Stored dataset items:
↓

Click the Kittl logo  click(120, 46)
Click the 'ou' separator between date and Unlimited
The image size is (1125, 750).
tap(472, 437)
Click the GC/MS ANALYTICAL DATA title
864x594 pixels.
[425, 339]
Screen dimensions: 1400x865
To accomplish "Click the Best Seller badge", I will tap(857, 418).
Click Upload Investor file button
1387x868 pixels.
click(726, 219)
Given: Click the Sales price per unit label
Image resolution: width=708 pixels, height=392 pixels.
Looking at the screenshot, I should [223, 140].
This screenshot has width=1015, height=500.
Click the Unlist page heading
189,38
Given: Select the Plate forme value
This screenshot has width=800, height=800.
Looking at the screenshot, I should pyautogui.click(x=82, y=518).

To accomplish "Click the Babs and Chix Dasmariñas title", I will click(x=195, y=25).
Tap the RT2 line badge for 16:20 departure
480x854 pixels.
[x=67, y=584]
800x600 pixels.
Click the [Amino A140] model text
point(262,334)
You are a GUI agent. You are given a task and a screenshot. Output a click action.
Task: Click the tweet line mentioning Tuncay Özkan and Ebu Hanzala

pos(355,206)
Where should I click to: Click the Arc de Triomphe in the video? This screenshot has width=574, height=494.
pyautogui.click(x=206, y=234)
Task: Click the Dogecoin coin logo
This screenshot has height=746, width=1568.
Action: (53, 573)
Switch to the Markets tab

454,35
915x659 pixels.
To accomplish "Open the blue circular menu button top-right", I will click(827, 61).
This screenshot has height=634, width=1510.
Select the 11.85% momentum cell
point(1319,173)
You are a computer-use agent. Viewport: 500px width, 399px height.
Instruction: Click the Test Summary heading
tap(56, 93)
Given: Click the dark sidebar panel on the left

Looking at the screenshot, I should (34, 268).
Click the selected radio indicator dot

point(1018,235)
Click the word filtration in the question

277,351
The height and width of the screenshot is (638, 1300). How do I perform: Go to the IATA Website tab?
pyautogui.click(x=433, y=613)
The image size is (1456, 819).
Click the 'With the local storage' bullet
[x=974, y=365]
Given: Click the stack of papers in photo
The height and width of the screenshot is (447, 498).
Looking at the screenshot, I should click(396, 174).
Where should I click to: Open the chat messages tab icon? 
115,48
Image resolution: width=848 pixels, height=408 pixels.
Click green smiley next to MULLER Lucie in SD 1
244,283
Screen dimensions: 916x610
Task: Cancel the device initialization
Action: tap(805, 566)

↑

### Problem:
Repeat every record exactly as written, please.

### Answer section:
Click the Kittl logo  click(120, 46)
Click the 'ou' separator between date and Unlimited
The image size is (1125, 750).
tap(472, 437)
Click the GC/MS ANALYTICAL DATA title
864x594 pixels.
[425, 339]
Screen dimensions: 1400x865
To accomplish "Click the Best Seller badge", I will tap(857, 418).
Click Upload Investor file button
1387x868 pixels.
click(726, 219)
Given: Click the Sales price per unit label
Image resolution: width=708 pixels, height=392 pixels.
Looking at the screenshot, I should [223, 140].
This screenshot has width=1015, height=500.
Click the Unlist page heading
189,38
Given: Select the Plate forme value
This screenshot has width=800, height=800.
Looking at the screenshot, I should pyautogui.click(x=82, y=518).

To accomplish "Click the Babs and Chix Dasmariñas title", I will click(x=195, y=25).
Tap the RT2 line badge for 16:20 departure
480x854 pixels.
[x=67, y=584]
800x600 pixels.
Click the [Amino A140] model text
point(262,334)
You are a GUI agent. You are given a task and a screenshot. Output a click action.
Task: Click the tweet line mentioning Tuncay Özkan and Ebu Hanzala

pos(355,206)
Where should I click to: Click the Arc de Triomphe in the video? This screenshot has width=574, height=494.
pyautogui.click(x=206, y=234)
Task: Click the Dogecoin coin logo
This screenshot has height=746, width=1568.
Action: (53, 573)
Switch to the Markets tab

454,35
915x659 pixels.
To accomplish "Open the blue circular menu button top-right", I will click(827, 61).
This screenshot has height=634, width=1510.
Select the 11.85% momentum cell
point(1319,173)
You are a computer-use agent. Viewport: 500px width, 399px height.
Instruction: Click the Test Summary heading
tap(56, 93)
Given: Click the dark sidebar panel on the left

Looking at the screenshot, I should (34, 268).
Click the selected radio indicator dot

point(1018,235)
Click the word filtration in the question

277,351
The height and width of the screenshot is (638, 1300). How do I perform: Go to the IATA Website tab?
pyautogui.click(x=433, y=613)
The image size is (1456, 819).
Click the 'With the local storage' bullet
[x=974, y=365]
Given: Click the stack of papers in photo
The height and width of the screenshot is (447, 498).
Looking at the screenshot, I should click(396, 174).
Where should I click to: Open the chat messages tab icon? 
115,48
Image resolution: width=848 pixels, height=408 pixels.
Click green smiley next to MULLER Lucie in SD 1
244,283
Screen dimensions: 916x610
Task: Cancel the device initialization
Action: tap(805, 566)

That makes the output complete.